* **Okuma Parçası**:

7 Eylül 2007 Cuma

Bizimkiler vs Lost

Dün Lost'un 3. sezonunda ilerlerken aklıma bir soru takıldı. Acaba bir gün bizden de Lost'vari kaliteli bir yapım çıkacak mı? Başlığa bakıp biraz abarttığımı düşünebilirsiniz; sonuçta Lost hali hazırda yayınlanan dizilerin en iyilerinden, Bizimkiler ise 1989’da çekilmeye başlanmış iddialı olmayan bir apartman dizisi. Dönem farklı, bütçe farklı, anlayış farklı vs. Fakat iyi ya da kötü olsun, izlediğim her yabancı dizide özgünlük, akıcılık, yaratıcılık almış yürümüş durumda. Oysa bizde en çok tutan diziler haricindeki tüm ortalama diziler yabancı dizilerden ya apartma ya da “kuvvetlice esinlenme”.



Süper Baba, İkinci Bahar, Perihan Abla
ve bunun gibi dizileri bir tarafa koyuyorum. (İsteyen bu listeye Bir İstanbul Masalı,
Asmalı Konak vs. de ekleyebilir, bence onlar burada değiller). Şu an kanallarımızda oynayan dizilerin büyük bir kısmı –aslında takip etmek de zorlaştı, 20 dizisi olmayan kanalı dövüyorlar- yabancı rakipleriyle kıyaslandığında çok yavan kalıyorlar. Yabancı dizilerde format 40-45 dakika dizi, 15-20 dakika reklam şeklinde 1 saati tamamlamaktır. Oysa bizde format, rating’i yüksek olan dizileri sakız gibi çeke çeke uzatmak ve alabildiğin kadar reklam alarak geceyi tamamlamak. İlk hangi cin fikirlinin aklına geldi bilmiyorum ama dizinin bir önceki bölümünü “özet” diyerek 1 saat boyunca tekrar yayınlamak da işte bu sündürme anlayışının bir ürünü. Bu sayede Asmalı Konak denen işkencenin gece yarılarına kadar sürdüğünü hatırlıyorum.

* **Ne Yapılacak**:
a) Okuma parçasına göre şu ifadelerin her biri doğru mu? Her biri için evet ya da hayır deyin ve kararı belirleyen sözcükleri okuma parçasından aynen alıntılayın. (i) Bizimkiler 1989'da çekilmeye başlanmıştır. (ii) Yabancı dizilerde bir saatin yarısı reklamlara ayrılır. (iii) Yazara göre Asmalı Konak, Süper Baba ve İkinci Bahar ile aynı listede yer alır.
b) Okuma parçasındaki "Süper Baba, İkinci" ile "kadar sürdüğünü hatırlıyorum." arasındaki bölümü, her ikisi de dahil olmak üzere, harfi harfine yazın.
Yalnızca okuma parçasında yer alan bilgilere dayanın.

* **Verilen Malzeme**:
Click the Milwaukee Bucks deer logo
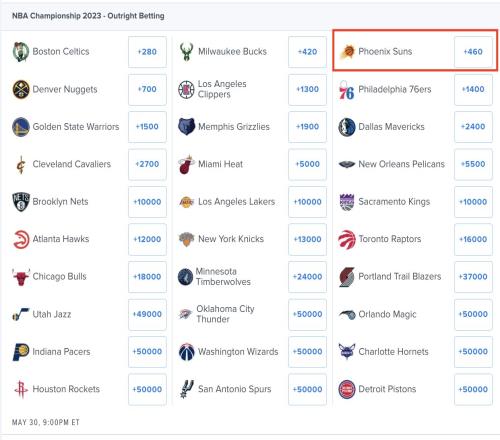The image size is (500, 440). pos(186,52)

* **Doğru Cevaplar**:
a)
(i) Evet: "Bizimkiler ise 1989’da çekilmeye başlanmış iddialı olmayan bir apartman dizisi"
(ii) Hayır: "40-45 dakika dizi, 15-20 dakika reklam"
(iii) Hayır: "bence onlar burada değiller"

b)
Süper Baba, İkinci Bahar, Perihan Abla
ve bunun gibi dizileri bir tarafa koyuyorum. (İsteyen bu listeye Bir İstanbul Masalı,
Asmalı Konak vs. de ekleyebilir, bence onlar burada değiller). Şu an kanallarımızda oynayan dizilerin büyük bir kısmı –aslında takip etmek de zorlaştı, 20 dizisi olmayan kanalı dövüyorlar- yabancı rakipleriyle kıyaslandığında çok yavan kalıyorlar. Yabancı dizilerde format 40-45 dakika dizi, 15-20 dakika reklam şeklinde 1 saati tamamlamaktır. Oysa bizde format, rating’i yüksek olan dizileri sakız gibi çeke çeke uzatmak ve alabildiğin kadar reklam alarak geceyi tamamlamak. İlk hangi cin fikirlinin aklına geldi bilmiyorum ama dizinin bir önceki bölümünü “özet” diyerek 1 saat boyunca tekrar yayınlamak da işte bu sündürme anlayışının bir ürünü. Bu sayede Asmalı Konak denen işkencenin gece yarılarına kadar sürdüğünü hatırlıyorum.